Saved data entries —
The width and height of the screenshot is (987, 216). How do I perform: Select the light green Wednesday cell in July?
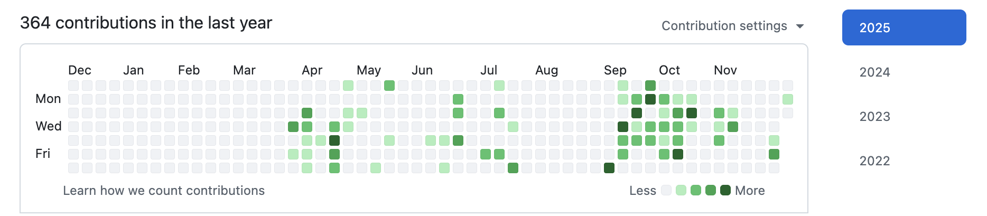(x=513, y=127)
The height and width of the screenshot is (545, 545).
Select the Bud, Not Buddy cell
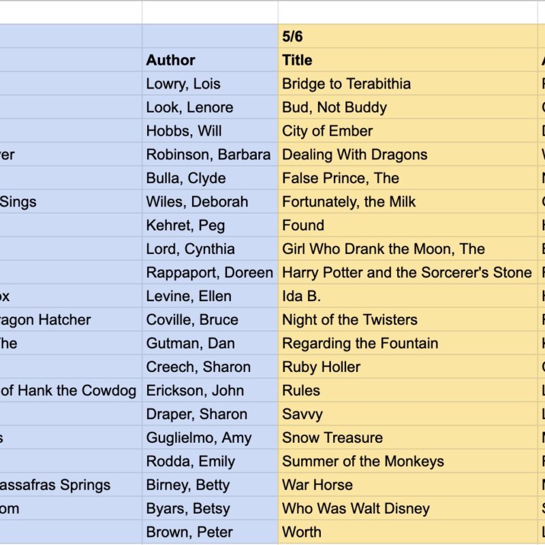(407, 107)
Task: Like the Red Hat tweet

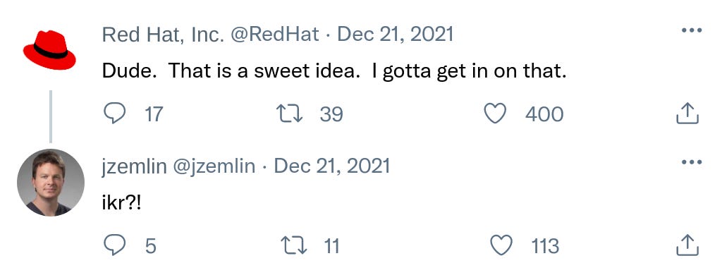Action: (x=496, y=114)
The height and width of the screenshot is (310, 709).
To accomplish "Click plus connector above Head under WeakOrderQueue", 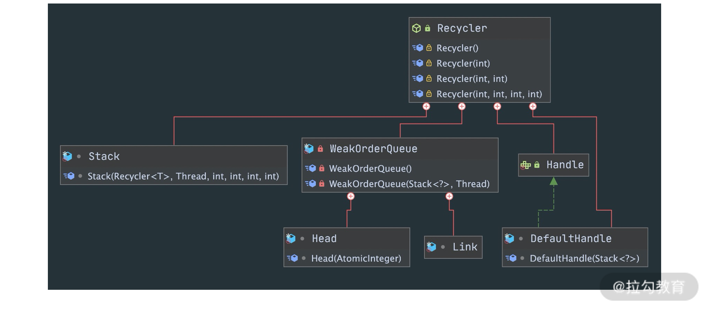I will [351, 196].
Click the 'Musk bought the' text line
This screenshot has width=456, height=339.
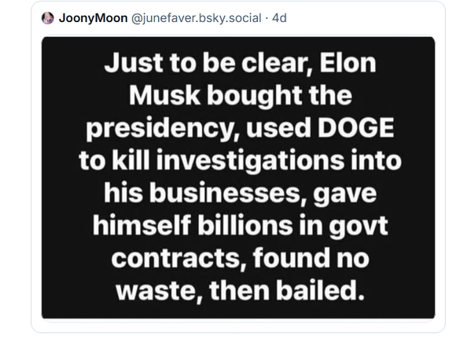pyautogui.click(x=241, y=95)
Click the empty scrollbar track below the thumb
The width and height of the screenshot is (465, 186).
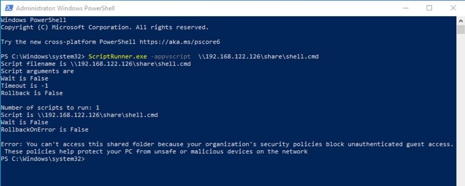point(461,109)
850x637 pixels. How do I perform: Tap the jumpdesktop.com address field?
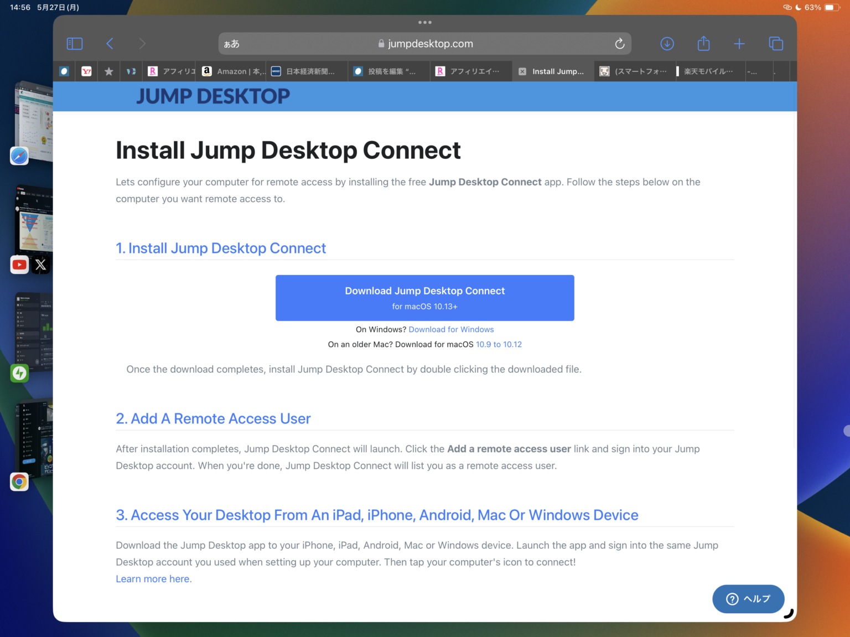[424, 44]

Requirement —
Find the line holding "850x637 pixels. How" in the data above. Retype it and every later line exactly, through the end, but not the pictures.

Reply to the task —
850x637 pixels. How do I perform: Tap the jumpdesktop.com address field?
[424, 44]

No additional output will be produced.